Why this matters: Given a number of images of an object with known camera positions and angles, the goal of novel view synthesis is to render the scene from unobserved viewpoints. Realistic and efficient rendering of 3D scenes is essential for real-time and interactive data visualization and exploration. Neural Radiance Field (NeRF) is a new class of deep learning framework for novel view synthesis that has demonstrated faithful rendering of complex scene with economical network sizes. In astrophysics, detailed 3D simulations are often too cumbersome for real-time data visualization. However, interactive visualization is often necessary to derive physical understanding. With the rapid development in NeRF architectures, it seems timely to explore their applications in scientific visualization.

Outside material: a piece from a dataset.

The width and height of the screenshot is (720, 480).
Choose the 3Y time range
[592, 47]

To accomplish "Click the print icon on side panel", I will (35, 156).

How we approached this: We trained the baseline NeRF network (official implementation) using volume rendering images of a 3D simulation of turbulent interstellar gas (backdrop to form stars). Our goal was to examine whether NeRF is applicable to render scientific simulations. We used 100 input images/camera poses for training, and for testing we render the “learned simulation” with a camera fly-around.
What we found:
The video above shows the output view. High-density gas is represented by red, low-density gas is represented by blue; intermediate values of density are in yellow/green. The NeRF-generated view shows promising performance - it accurately retains the complex filamentary structures of the turbulent gas while maintaining a realistic 3D sense of the simulation.
What’s next? In astronomy, observation is fundamentally limited to a single view (the view from Earth). In practice, it will be valuable to reconstruct the 3D scenes around different astronomical objects using a single input view. Ongoing work focuses on optimizing NeRF architectures with one-shot/few-shot image encoding (e.g., PixelNeRF).